The Science of Learning Institute is perfectly suited to deal with such a puzzle. It is not simply a matter of the size of the lesion, as some may think.
"Understanding this is critical for developing methods to maximize recovery. This has been a difficult area to research, and relatively little progress has been made since everyone's brain is different, everyone's lesion is different," she says. "The work in this area will require expertise across a number of disciplines: cognitive science, neuroscience, brain imaging, and computer science."
Richard Huganir, professor and chair of the Department of Neuroscience and co-director of the Johns Hopkins Brain Science Institute, has focused his research on the regulation of neurotransmitter receptors and brain function in health and disease. Huganir views the institute as a "great" endeavor that comes at a critical time when future NIH funding levels are unclear.

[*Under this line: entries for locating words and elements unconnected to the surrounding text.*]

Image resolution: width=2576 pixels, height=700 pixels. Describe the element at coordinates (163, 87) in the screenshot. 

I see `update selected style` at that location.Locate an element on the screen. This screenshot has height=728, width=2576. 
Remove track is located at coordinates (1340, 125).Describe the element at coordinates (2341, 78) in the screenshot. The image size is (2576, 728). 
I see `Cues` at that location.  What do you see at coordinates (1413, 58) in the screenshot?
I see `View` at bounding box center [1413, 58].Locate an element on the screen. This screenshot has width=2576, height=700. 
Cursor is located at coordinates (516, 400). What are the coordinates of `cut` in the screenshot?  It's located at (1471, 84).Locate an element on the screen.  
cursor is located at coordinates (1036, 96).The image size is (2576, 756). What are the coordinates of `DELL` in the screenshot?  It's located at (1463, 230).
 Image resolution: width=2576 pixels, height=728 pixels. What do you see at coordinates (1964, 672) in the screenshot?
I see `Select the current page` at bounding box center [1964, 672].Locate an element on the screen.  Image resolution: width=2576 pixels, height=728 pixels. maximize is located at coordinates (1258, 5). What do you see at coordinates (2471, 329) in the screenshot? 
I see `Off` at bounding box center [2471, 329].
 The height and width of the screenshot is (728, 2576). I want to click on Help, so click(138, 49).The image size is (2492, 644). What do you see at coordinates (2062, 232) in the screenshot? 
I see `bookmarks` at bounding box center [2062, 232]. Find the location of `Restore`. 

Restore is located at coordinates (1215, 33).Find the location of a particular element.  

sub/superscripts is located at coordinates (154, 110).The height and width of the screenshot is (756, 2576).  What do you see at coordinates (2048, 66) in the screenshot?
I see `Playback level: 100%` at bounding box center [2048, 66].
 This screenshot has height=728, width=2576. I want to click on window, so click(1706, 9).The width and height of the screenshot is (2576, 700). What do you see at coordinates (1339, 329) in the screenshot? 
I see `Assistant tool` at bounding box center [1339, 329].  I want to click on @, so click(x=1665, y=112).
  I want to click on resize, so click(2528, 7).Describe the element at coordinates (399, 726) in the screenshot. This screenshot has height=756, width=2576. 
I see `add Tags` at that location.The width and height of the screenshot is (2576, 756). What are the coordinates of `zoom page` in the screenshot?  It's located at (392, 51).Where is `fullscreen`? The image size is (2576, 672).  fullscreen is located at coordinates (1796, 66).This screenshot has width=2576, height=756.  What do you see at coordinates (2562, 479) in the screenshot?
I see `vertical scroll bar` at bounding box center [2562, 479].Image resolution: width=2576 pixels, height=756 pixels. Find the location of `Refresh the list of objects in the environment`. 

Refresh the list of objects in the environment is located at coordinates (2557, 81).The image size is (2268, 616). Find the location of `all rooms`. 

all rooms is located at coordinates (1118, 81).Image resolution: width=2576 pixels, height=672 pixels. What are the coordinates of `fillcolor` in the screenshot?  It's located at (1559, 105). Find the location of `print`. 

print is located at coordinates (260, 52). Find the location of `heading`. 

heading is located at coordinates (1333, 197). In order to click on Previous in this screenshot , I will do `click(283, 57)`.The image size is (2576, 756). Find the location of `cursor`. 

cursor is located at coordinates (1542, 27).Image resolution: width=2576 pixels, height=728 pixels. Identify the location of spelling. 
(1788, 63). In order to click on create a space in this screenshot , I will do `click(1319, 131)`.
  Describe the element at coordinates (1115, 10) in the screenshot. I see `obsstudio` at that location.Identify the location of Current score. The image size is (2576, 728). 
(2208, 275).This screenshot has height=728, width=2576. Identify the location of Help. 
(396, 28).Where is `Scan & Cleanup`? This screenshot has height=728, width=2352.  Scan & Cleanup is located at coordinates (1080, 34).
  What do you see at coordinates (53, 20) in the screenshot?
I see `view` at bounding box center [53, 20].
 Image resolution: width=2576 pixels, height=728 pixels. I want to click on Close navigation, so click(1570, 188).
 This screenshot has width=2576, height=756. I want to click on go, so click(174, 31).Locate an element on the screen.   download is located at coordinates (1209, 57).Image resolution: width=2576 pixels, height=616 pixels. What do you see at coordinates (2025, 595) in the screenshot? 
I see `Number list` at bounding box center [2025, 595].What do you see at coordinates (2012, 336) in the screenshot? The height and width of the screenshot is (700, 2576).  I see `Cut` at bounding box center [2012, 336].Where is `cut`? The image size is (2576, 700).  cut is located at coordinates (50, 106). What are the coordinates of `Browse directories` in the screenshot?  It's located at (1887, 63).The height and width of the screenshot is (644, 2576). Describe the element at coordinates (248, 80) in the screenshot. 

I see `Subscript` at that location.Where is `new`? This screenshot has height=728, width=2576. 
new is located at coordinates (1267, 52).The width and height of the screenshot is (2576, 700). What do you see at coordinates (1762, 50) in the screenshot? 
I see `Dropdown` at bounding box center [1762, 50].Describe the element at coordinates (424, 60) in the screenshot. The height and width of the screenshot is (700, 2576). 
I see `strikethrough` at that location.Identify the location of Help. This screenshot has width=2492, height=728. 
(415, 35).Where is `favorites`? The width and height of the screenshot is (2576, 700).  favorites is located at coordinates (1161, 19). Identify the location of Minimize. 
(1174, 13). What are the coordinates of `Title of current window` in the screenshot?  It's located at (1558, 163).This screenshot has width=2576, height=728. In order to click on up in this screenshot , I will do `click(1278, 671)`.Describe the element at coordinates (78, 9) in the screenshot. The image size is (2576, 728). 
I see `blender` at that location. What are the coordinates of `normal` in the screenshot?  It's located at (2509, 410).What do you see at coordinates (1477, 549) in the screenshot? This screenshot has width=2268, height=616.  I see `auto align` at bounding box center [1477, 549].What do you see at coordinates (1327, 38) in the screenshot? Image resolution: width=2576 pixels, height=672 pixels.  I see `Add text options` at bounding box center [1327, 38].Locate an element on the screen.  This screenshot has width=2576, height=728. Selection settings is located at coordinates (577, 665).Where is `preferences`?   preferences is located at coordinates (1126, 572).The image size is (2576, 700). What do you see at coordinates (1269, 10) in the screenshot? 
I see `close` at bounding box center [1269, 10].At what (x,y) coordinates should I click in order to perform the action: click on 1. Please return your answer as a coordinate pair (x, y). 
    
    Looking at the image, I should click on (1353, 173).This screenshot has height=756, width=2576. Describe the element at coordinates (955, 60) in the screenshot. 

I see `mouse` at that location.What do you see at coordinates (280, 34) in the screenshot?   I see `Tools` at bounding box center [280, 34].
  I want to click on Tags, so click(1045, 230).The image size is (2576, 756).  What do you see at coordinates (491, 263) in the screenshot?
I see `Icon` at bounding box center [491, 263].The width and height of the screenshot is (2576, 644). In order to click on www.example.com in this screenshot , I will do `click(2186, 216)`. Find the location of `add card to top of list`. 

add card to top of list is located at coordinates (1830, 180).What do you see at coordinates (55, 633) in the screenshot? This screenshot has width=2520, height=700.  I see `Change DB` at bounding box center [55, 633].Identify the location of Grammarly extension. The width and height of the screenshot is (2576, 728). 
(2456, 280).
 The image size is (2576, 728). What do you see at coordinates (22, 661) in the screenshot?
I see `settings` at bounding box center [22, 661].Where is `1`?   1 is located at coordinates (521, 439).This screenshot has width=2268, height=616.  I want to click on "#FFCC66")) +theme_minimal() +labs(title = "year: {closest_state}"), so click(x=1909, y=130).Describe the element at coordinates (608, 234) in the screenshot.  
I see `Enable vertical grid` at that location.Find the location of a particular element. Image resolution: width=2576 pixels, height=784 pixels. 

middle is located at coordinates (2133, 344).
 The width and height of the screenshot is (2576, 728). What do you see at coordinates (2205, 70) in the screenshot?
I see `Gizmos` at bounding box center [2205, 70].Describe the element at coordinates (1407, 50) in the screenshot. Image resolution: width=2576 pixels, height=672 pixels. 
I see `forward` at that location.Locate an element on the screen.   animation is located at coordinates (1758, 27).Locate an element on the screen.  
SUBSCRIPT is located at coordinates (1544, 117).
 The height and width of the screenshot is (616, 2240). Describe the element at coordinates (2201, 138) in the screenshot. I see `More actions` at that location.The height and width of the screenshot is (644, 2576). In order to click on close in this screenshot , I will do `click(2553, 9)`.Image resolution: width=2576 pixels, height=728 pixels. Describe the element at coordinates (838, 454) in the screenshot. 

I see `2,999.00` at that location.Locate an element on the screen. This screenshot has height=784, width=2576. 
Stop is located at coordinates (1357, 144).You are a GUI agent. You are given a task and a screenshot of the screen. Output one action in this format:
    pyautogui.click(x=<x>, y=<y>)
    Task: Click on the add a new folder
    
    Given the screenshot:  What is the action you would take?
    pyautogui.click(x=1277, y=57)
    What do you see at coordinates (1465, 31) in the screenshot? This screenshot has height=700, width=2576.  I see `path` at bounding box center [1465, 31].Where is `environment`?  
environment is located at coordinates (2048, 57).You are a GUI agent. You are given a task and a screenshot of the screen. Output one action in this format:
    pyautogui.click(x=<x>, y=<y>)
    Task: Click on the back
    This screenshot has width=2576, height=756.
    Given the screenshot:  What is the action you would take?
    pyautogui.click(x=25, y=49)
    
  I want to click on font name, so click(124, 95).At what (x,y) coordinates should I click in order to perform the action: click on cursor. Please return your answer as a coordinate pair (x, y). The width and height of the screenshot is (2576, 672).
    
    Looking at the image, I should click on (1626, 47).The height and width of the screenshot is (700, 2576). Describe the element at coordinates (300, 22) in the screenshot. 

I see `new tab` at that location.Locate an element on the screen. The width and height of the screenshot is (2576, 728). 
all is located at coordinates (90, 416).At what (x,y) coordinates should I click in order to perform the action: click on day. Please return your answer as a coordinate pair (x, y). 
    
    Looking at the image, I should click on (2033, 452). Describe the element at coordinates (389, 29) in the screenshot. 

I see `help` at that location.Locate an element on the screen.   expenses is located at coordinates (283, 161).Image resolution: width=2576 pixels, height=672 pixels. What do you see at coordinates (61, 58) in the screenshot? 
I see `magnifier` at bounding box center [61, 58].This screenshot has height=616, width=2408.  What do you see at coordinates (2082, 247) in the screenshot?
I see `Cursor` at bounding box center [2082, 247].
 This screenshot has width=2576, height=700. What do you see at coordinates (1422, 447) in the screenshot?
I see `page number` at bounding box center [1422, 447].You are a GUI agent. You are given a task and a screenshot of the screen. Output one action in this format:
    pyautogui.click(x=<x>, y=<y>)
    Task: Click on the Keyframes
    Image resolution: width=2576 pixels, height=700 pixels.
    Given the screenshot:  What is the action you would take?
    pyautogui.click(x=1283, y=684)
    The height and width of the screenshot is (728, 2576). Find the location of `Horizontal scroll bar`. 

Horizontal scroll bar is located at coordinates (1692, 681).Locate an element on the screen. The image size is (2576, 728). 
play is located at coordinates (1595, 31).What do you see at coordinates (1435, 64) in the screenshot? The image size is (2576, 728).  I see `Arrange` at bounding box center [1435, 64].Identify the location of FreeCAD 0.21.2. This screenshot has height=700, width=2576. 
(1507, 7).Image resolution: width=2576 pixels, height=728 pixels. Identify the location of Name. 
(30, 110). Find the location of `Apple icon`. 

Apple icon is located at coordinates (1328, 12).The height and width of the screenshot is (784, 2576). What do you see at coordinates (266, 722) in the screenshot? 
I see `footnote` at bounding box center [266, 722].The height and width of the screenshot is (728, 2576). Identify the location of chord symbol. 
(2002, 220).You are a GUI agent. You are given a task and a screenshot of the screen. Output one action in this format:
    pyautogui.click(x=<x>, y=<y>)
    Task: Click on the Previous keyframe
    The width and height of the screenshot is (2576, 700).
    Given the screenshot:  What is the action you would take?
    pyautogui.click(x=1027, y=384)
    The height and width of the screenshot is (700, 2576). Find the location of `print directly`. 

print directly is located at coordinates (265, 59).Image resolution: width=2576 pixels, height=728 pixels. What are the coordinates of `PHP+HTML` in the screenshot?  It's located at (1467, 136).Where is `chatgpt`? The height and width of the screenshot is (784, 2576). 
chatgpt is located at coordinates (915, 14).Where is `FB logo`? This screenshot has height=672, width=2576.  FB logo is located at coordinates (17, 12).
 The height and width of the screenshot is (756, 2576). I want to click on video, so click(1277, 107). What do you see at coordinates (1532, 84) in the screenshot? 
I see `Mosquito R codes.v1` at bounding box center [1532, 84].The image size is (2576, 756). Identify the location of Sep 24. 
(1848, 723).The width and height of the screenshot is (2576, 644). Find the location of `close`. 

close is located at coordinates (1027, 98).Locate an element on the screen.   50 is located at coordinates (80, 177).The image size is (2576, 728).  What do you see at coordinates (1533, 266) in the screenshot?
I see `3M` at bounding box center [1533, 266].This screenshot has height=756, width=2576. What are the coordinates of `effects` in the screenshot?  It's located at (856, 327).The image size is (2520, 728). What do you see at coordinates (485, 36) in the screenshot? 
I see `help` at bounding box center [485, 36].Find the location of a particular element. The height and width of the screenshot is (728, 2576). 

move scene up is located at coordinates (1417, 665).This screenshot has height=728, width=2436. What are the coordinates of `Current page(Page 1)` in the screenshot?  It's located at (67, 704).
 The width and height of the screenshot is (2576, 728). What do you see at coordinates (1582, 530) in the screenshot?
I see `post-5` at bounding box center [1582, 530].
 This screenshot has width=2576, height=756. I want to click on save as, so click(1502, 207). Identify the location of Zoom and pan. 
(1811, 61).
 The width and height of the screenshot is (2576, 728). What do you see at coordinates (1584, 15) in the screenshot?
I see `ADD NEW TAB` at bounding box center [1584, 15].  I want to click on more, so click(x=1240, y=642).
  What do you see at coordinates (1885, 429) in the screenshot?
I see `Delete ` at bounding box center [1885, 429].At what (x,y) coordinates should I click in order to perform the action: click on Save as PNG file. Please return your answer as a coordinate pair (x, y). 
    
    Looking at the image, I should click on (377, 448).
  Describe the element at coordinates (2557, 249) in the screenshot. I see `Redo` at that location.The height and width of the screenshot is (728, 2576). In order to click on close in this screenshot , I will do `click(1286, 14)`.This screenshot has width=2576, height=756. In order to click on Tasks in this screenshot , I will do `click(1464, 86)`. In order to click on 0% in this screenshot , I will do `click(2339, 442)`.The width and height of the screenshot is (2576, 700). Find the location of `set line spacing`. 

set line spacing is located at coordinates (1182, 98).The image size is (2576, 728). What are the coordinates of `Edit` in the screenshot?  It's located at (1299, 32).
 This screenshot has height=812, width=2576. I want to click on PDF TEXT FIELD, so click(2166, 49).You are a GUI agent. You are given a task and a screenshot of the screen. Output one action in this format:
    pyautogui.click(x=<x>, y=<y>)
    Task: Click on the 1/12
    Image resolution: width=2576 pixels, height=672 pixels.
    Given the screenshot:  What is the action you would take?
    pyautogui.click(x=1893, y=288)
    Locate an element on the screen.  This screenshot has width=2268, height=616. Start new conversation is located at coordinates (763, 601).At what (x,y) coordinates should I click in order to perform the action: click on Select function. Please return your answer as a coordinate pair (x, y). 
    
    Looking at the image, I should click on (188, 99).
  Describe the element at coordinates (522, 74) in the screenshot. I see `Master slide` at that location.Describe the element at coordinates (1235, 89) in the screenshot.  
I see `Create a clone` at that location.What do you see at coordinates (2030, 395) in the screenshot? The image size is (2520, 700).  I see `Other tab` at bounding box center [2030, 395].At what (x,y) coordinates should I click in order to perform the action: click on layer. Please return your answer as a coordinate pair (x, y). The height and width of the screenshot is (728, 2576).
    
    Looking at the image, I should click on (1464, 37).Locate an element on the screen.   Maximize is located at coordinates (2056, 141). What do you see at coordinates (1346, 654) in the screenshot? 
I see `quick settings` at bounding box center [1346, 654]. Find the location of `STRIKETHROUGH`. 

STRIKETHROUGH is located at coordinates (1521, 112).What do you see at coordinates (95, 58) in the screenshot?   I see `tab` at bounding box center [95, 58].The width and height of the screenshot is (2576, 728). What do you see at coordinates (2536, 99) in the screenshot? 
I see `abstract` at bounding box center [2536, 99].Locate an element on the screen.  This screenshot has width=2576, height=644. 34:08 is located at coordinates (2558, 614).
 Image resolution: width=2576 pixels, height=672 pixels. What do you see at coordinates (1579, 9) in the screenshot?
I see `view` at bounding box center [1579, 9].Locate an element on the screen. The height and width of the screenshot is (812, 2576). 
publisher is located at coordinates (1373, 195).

"The institute has added value in that it could fund research that might otherwise not get funded," says Huganir, a member of the steering committee.
Huganir, who will be on the committee looking at the grant proposals, says that the institute's faculty will tackle big questions, such as individual differences in learning, from people with disabilities to those with special talents. "What causes someone to have memory deficiency? What is occurring at a genetic level? We will also need to examine super learners, such as those at the Center for Talented Youth. What makes them different?"
Michael McCloskey, a professor in Cognitive Science, says that some of the deepest scientific challenges have to deal with the brain.
"There are 100 billion nerve cells in the brain with countless connections. It's a staggering challenge to understand how it all works," he says. "Just what makes us conscious and aware of our surroundings? We have much work in front of us."